Igualmente están en la lista el Sargento Mayor de Tercera SM3 (GNB) José Antonio Moreno Peñaloza. Los Sargentos Primero (S1) José Manuel Mendoza González, Rosendo Rivero Rafael David y Jackson Leiner Taquiva Becerra. Los también sargentos: Jonathan Rafael Franco Quiñones, Wilmer Oswaldo Salina Sánchez; el funcionario del Sebin, sargento Jesús Alberto Colmenares.
Los Sargentos Segundo (S2): Ricardo David Fonseca Mosquera, José Rafael Blanco Volcán, Carlos Enrique Conde Márquez, José Ibiany Ruiz Delgado, Gustavo Enrique Álvarez Granadillo, Miguel Ángel Plaza Méndez.

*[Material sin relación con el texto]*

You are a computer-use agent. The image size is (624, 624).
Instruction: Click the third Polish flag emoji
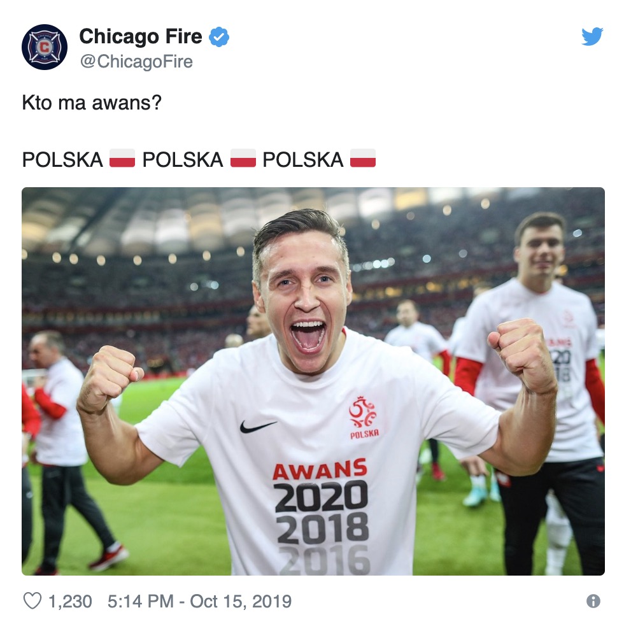362,159
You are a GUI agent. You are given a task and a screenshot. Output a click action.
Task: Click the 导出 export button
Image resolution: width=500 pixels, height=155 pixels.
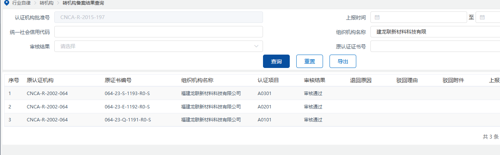tap(343, 61)
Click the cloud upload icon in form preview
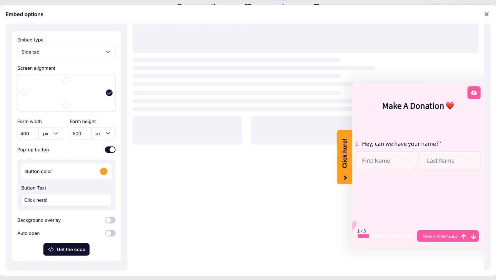 coord(474,93)
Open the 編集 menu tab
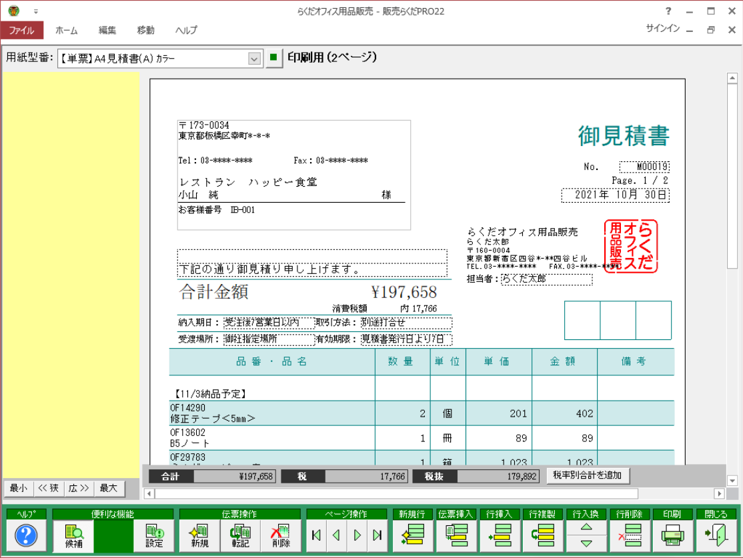The image size is (743, 558). [x=107, y=30]
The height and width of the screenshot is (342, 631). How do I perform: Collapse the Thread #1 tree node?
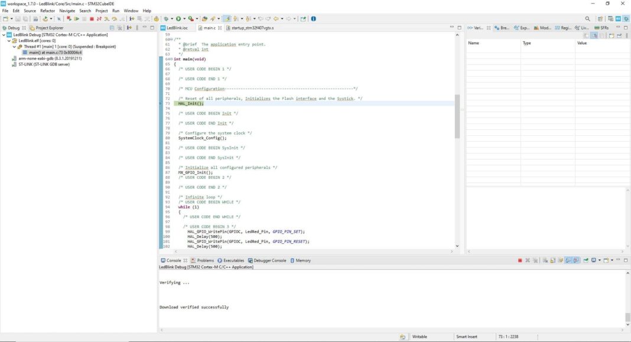click(x=14, y=47)
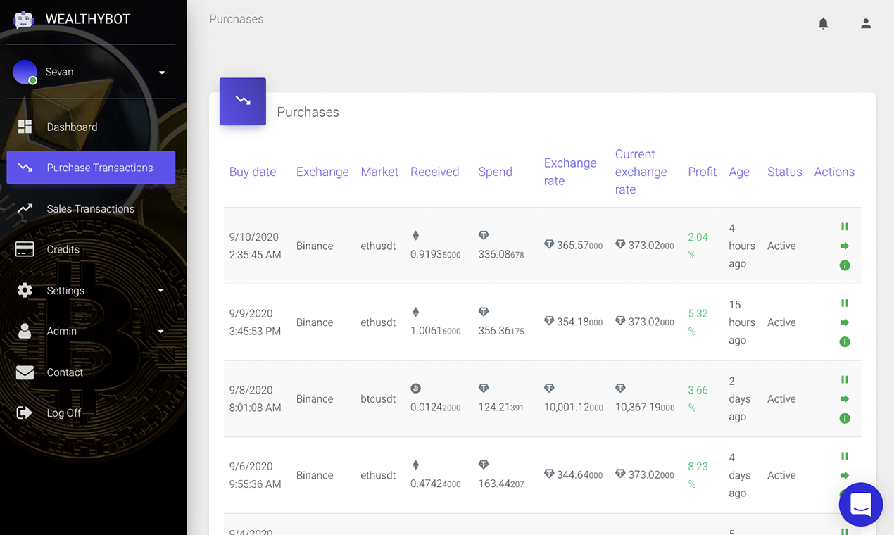This screenshot has height=535, width=894.
Task: Sort purchases by Buy date
Action: pos(253,171)
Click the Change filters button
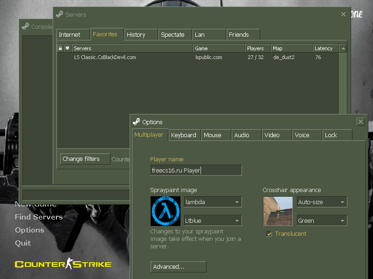The image size is (373, 279). pyautogui.click(x=85, y=159)
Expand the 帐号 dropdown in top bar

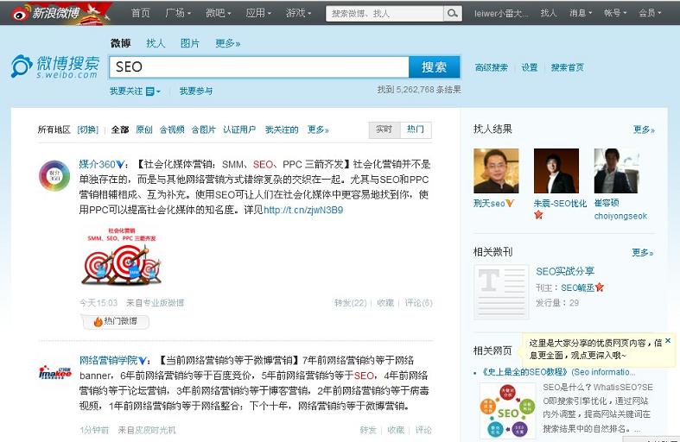click(615, 13)
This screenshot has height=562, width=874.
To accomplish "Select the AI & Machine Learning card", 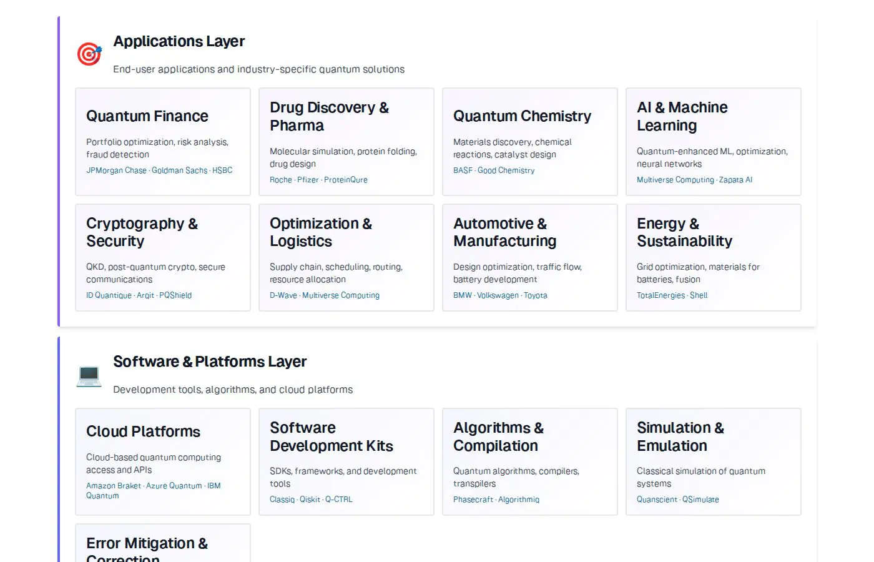I will (714, 142).
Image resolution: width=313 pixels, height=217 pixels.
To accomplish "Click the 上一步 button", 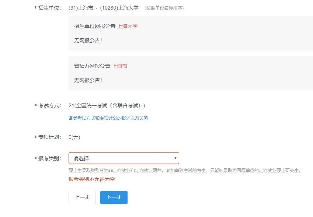I will 82,197.
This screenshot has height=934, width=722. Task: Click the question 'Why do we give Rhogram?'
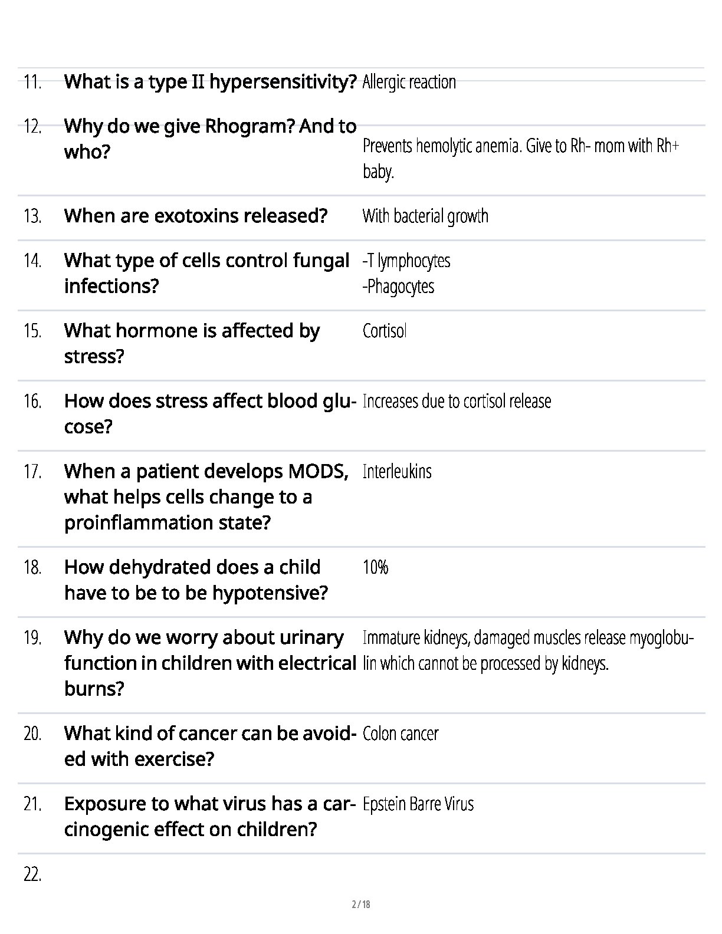pyautogui.click(x=210, y=139)
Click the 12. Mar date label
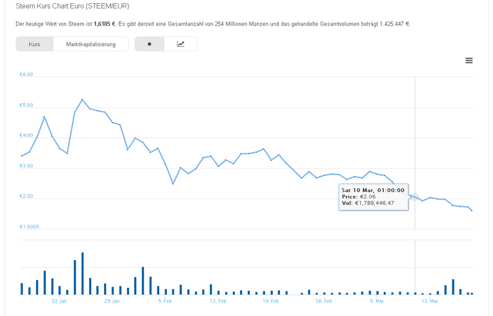Screen dimensions: 493x316 coord(429,301)
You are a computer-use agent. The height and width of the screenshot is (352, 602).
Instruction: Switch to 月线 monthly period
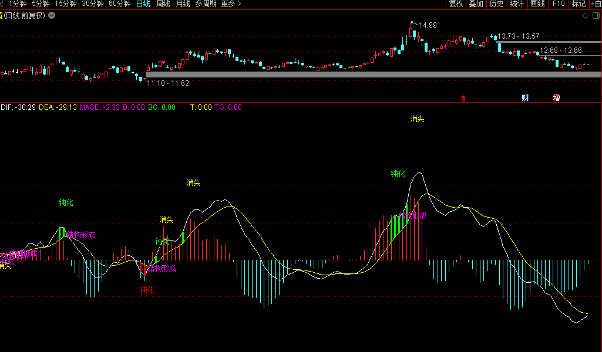(183, 4)
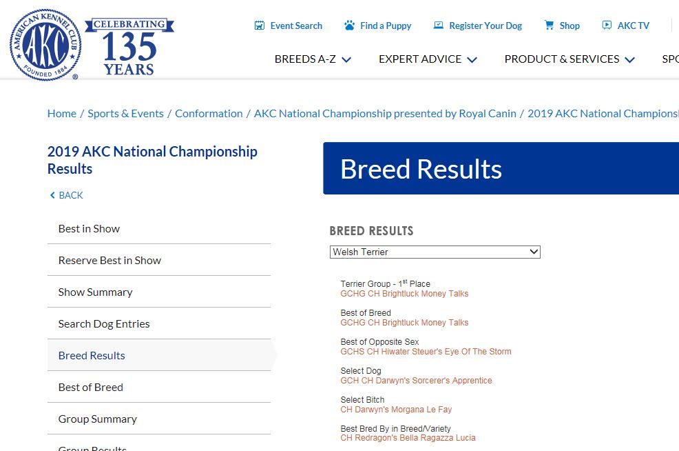Expand the Product & Services menu
Screen dimensions: 679x451
(x=570, y=59)
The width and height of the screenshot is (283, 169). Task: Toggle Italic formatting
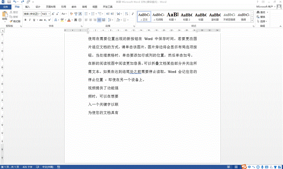coord(30,20)
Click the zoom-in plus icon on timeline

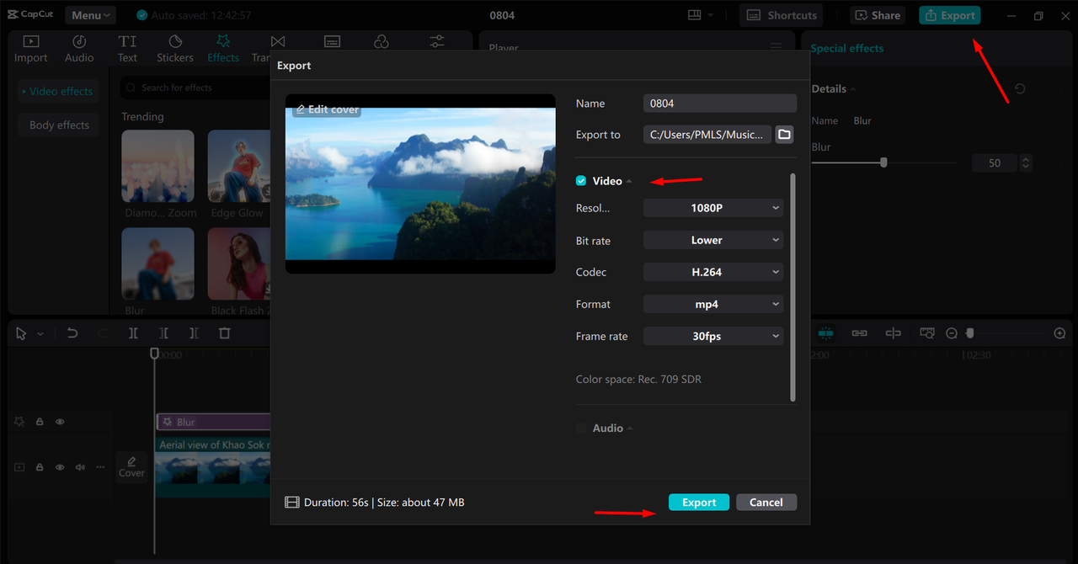coord(1059,333)
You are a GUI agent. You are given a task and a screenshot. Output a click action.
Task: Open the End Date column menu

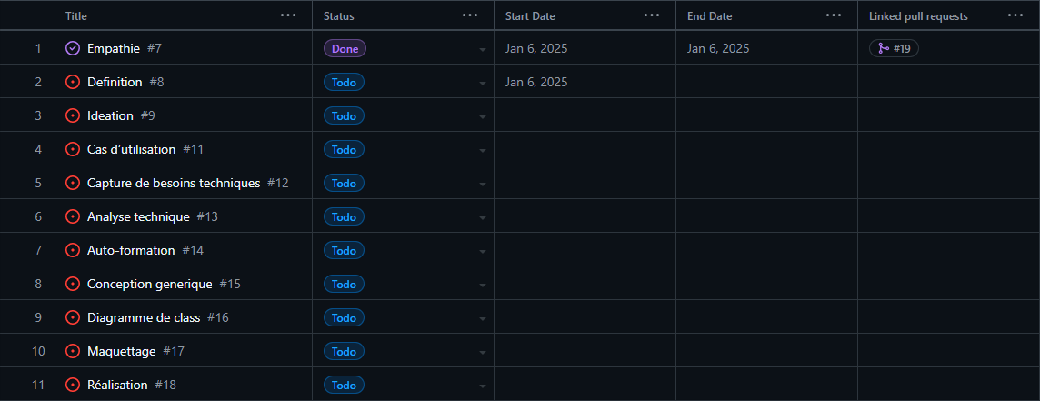point(834,15)
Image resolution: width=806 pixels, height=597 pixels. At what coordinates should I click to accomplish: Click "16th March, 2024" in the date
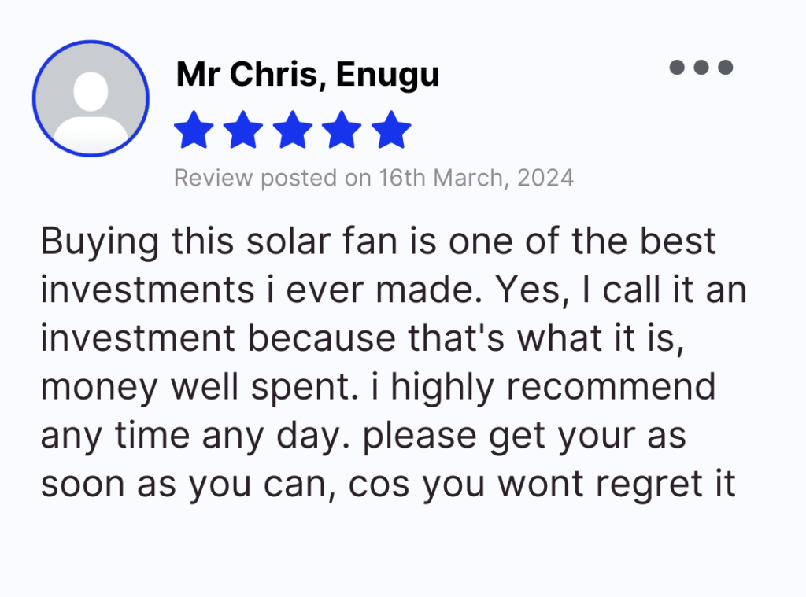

El teniente (Ej) Junior De Jesús Silva Herrera. Los capitanes: Jesús Manuel Ramos López y Juan Luis Gutiérrez Aranguren.
Los funcionarios policiales: inspector Rosmel Edecio Méndez Morales, Dgcim; Rodolfo Jesús Rodríguez Orellana, Inspector Policía de Baruta; el Oficial Politáchira Oscar Leonardo Aguillón Garcés; Inspector Policía de Miranda, Jefferson Fernando Díaz Vázquez; los policías de Chacao, Darwin Estibeen Herder Andrades y Jesús Rafael Ramos López; y el Comisario de la Policía Douglas Javier Contreras Arellano.
Los civiles: Alejandro Torres, Gustavo Adolfo Hernández Barranco, Jeremy Jesús González López, Justo Pastor Daza, Cesar Junior Altamar Sarmiento, Juan José Torres y Cosme Rafael Alcalá Acosta.